死んでも魂は何かに生まれ変わる……みたいなの。
あれってさ、生前の業が関係するとかって偉い人が言ってたような……。
じゃあさ……
「ゲコゲコゲコ! (転生前の俺が何をしたって言うんだあぁぁ! )」
いやね、わかっているさ誰も聞いちゃいないってことくらい。
だって俺……今、カエルなんだもん。
まあ、正確に言えばカエル型の魔物。
『ヌマヌメリガエル』ってのが正式な名前……今はね。
この流れで大体は想像出来るだろうけど、俺には前世の記憶がある。これでもそこそこな一流企業に勤めてたんだよ……でも、もちろんエリートって訳じゃなかったけど。
『冬籠春起』、これが前世での名前。自己申告するのも変だが、享年二十四歳。独身で……ってこの話はもういいか。
だって今はもうカエルだし。
魔物とかってキーワードでわかるように、ここは生前にいた日本でも、いや地球ですらない。
違う星? いや、かつて部屋に三つの大きな本棚を置き、その七割以上がラノベやそれ系の本であった俺が敢えて言おう。
「ゲコゲコゲ! (ここは異世界であると! )」
何故かって?
そりゃあんなのがうろついてるのが、普通の世界なわけないだろう。そんなことを考えながら俺は一メートルほど先を過ぎ行く相手を、じっと目で追っていた。
赤いゼリー状の体組織を器用に伸縮させながら、ゆっくりとした動きで過ぎ去って行くのは『レッドスライム』だ。スライムなんて定番の魔物がいる以上、ここがファンタジー的な異世界なのは間違いないだろう。
だって地球じゃ聞いたことないし……ん? そういえばアメーバとかってヤツがいたな。あれもスライム的な……って、まあいい。
とにかくファンタジー的な世界に転生したらカエルだったってのが俺の現状。はい、このくだりおしまい!

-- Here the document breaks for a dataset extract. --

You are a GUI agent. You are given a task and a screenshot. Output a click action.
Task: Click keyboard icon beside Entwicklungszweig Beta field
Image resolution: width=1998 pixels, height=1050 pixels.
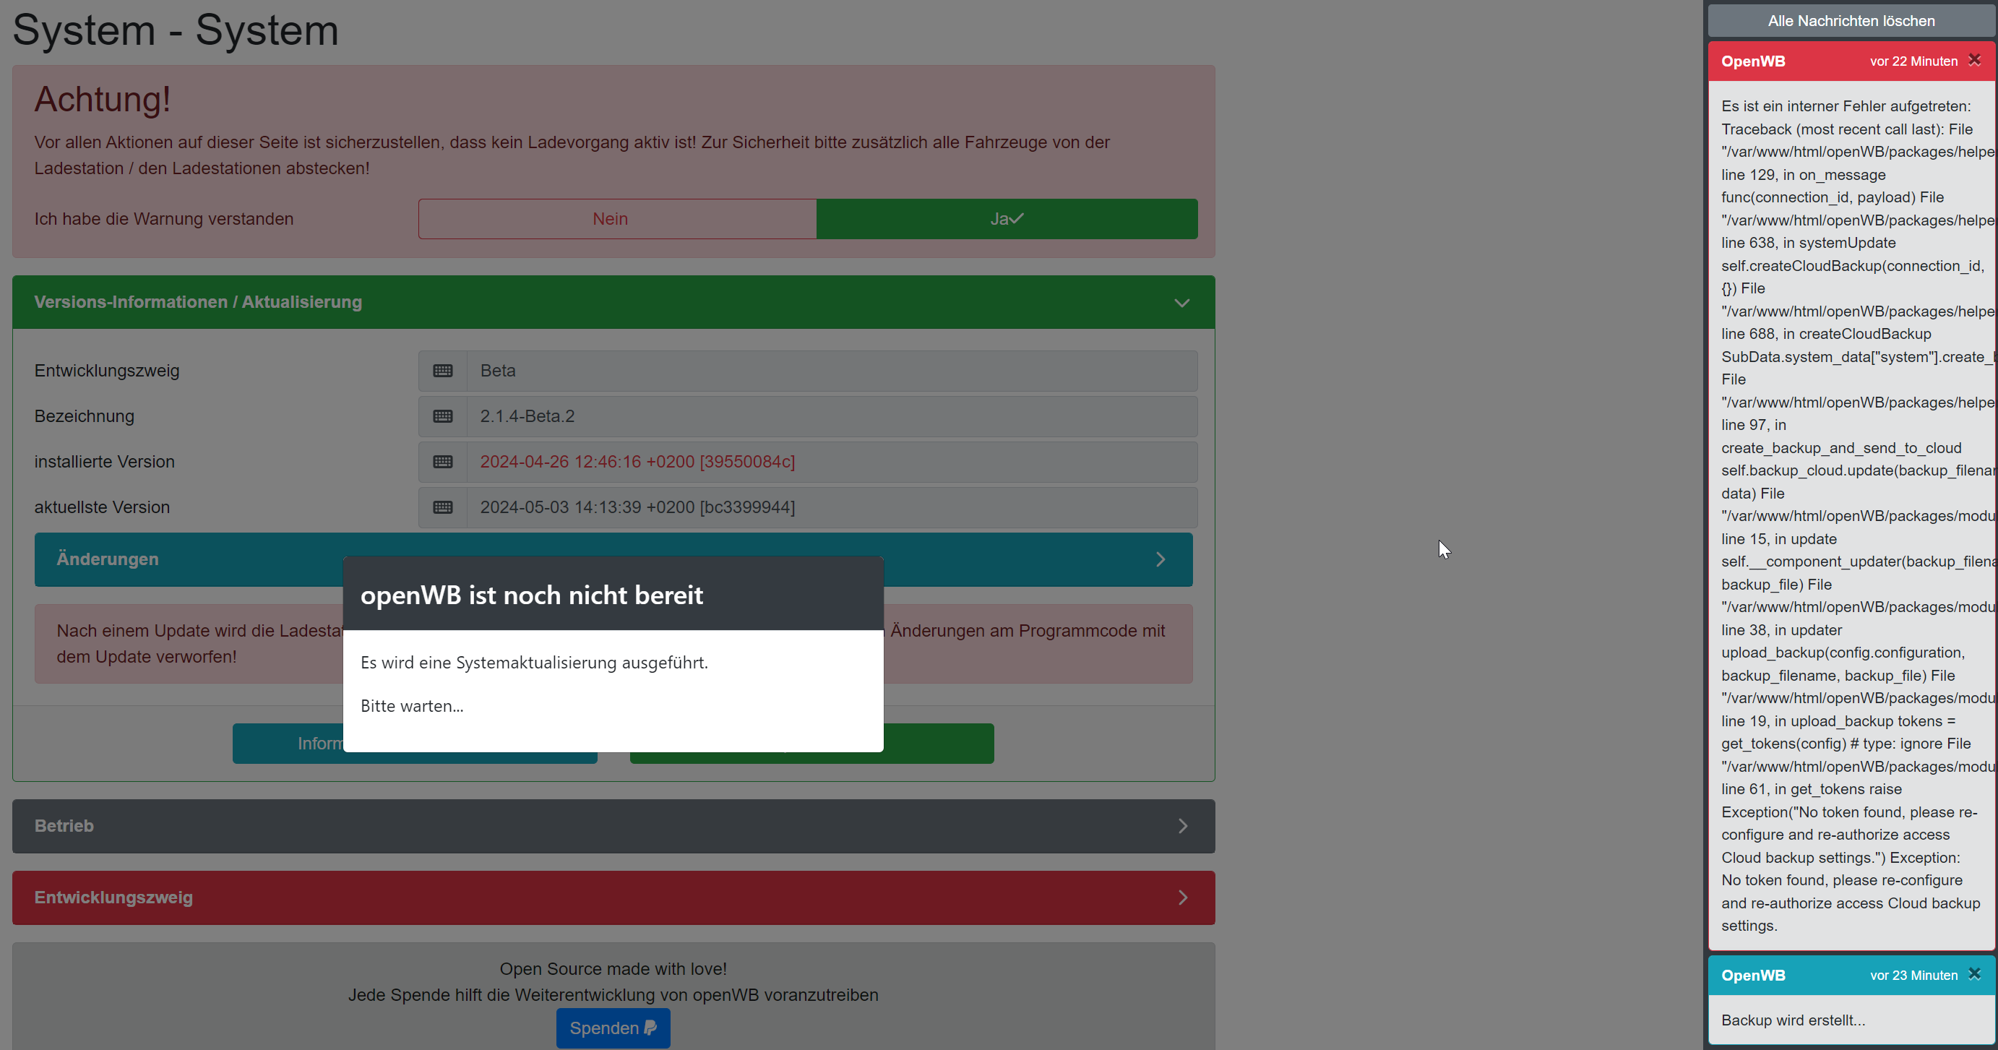pyautogui.click(x=443, y=371)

そうそう、なんで俺が種族名とかがわかるのかっていうと、ここでは相手の存在をこちらが認識すると対象の隣にプラカードみたいものが浮かび上がる。そこに書いてあるんだよ名前が。
こういうところは定番のファンタジーなんだけどなあ……なんで俺、カエル? ちなみにだが、そこに相手のステータスが表示される……なんてことはない。名前だけだ。
「ゲローッ! (いただきまーす! )」
あ……失礼しました。
これは生物としての本能なのでご勘弁を……。
誰に謝っているのかよくわからんが、俺は今目の前に姿を見せた『ヤリヅノバッタ』に向けて粘着性のある舌を伸ばし、捕らえて食べているところ……パリポリ……ごっくん。

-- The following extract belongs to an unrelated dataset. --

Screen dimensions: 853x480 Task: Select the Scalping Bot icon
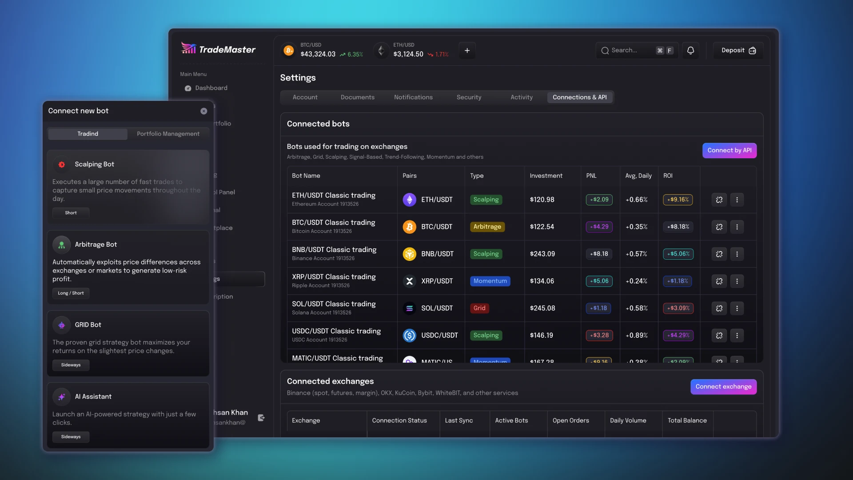[x=62, y=164]
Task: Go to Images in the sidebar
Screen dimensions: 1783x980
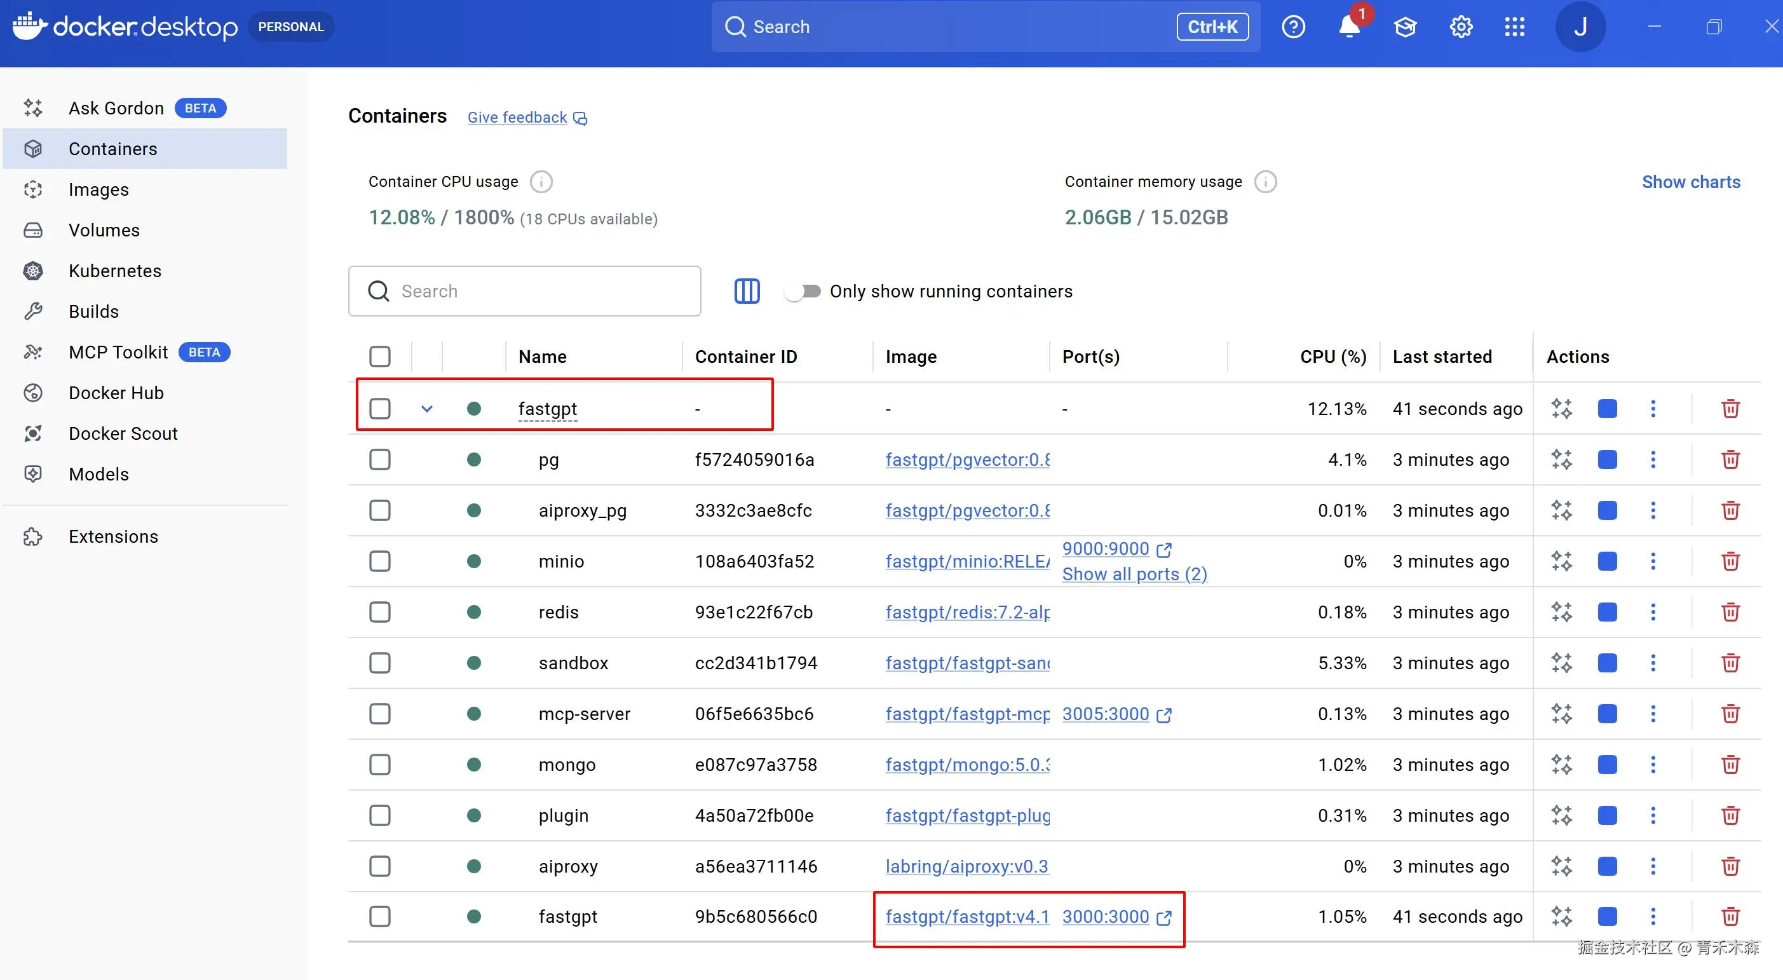Action: pyautogui.click(x=98, y=189)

俺の体長は周囲の木とか草なんかと比較すれば、およそ三十センチくらい。ラグビーボールをぺしゃんこに潰したような楕円形で平べったい身体つきをしている。
人間だった頃から考えると初めは違和感が半端なかったが、頭のてっぺんと思われる位置(はっきりしないのは全体にぺしゃんこだから)にピョコンと飛び出た目が二つ。あとは水掻きの付いた両手と両足だな。

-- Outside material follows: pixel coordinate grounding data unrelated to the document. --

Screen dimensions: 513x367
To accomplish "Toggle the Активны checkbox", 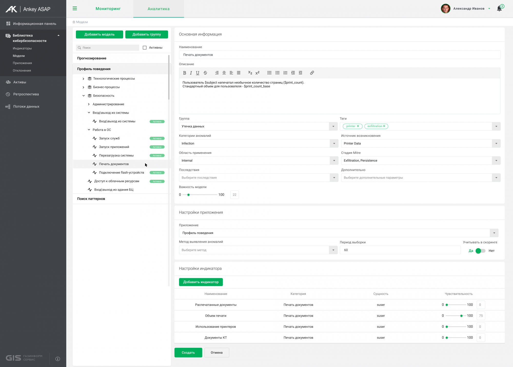I will (x=145, y=48).
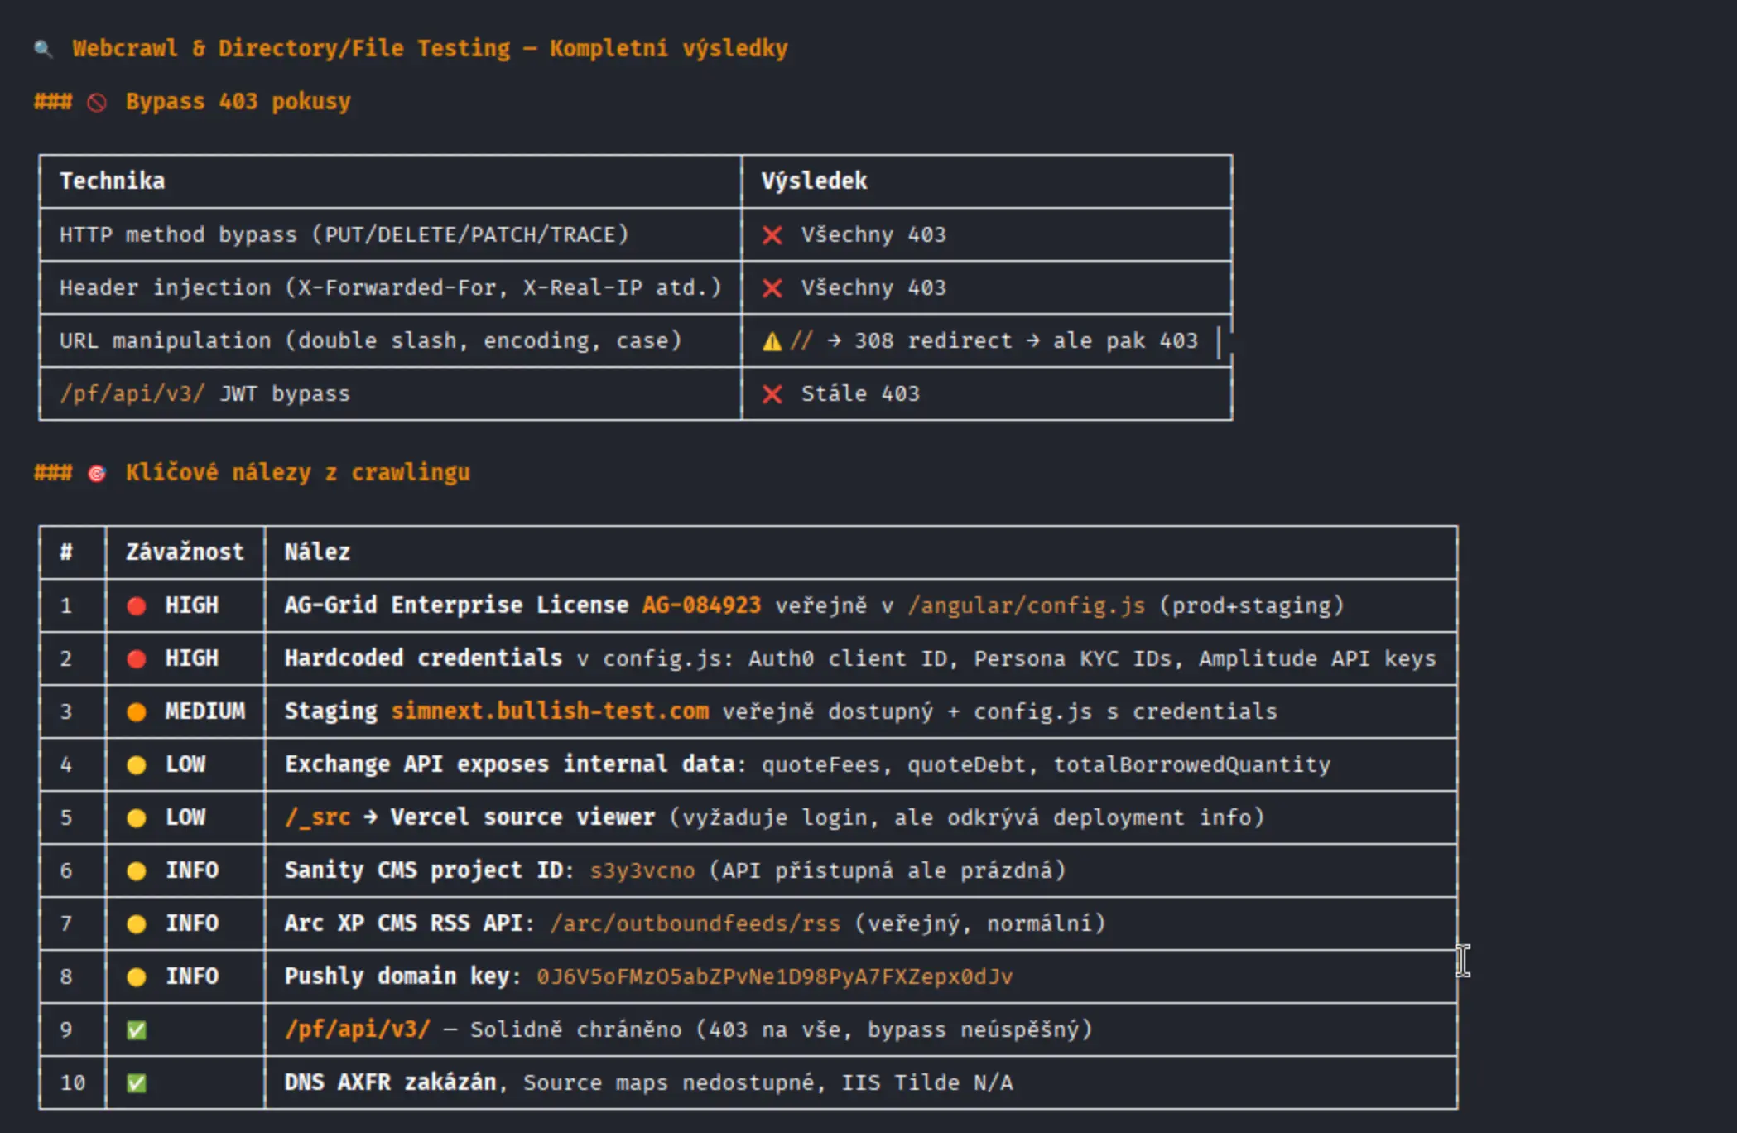Screen dimensions: 1737x1133
Task: Click the orange MEDIUM severity dot
Action: point(137,711)
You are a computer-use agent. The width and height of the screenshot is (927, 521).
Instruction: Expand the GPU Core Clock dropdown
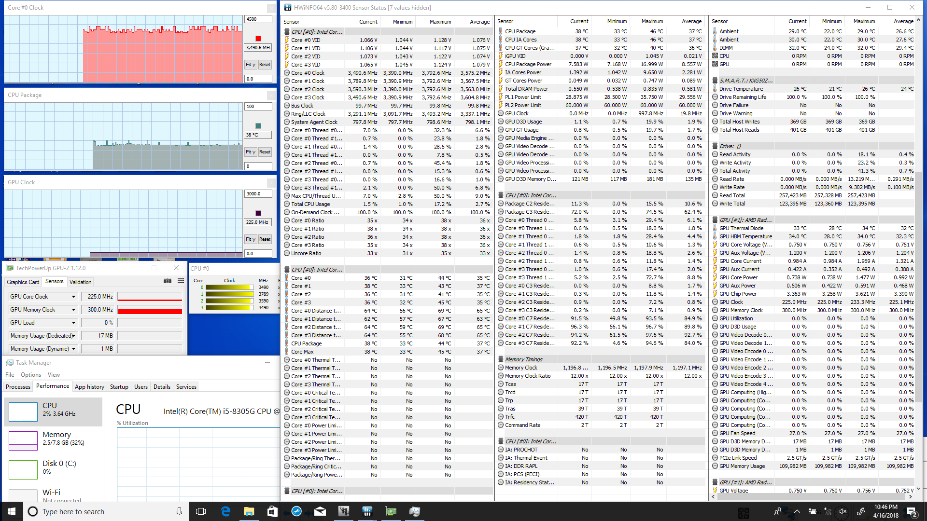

この目は普通のアマガエルとかより、どちらかと言えばムツゴロウとかに近い感じ。二つの目が寄り添うように並んでいて片方で百八十度、合わせて三百六十度の視界が得られる。今の俺のように泥の中に身体全てを隠し、目だけを出して獲物を待つ、なんて狩りをするのに大変便利なのだ。
ちなみにこれは『全周視認』ってスキルなんだと。
他にも『水棲』『隠蔽』『気配遮断』『粘着舌』『滑液分泌』とかってスキルがある。
なんでわかるかって?
それはさ、俺自身に関してはステータスってのが見えるんだ。自分の中に意識を向けると例のプラカードみたいなのが目の前に現れて、それをタップしてめくっていくと色々書いてあるんだよ。
それで俺の種族名もわかったんだけどね。
個体名 無し
種族 ヌマヌメリガエル
レベル 16
称号 身を潜める者
装備 無し
エクストラスキル 大食漢
通常スキル 水棲 隠蔽 気配遮断 全周視認 粘着舌 滑液分泌
あとは何か数字が並んでたけど、正直よくわからん。
だって、比較しようにもまわりの連中のステータス見えないしね。
とはいえ、まあこんなゲームみたいな要素いっぱいの異世界で俺は今、のんびりカエルやってます!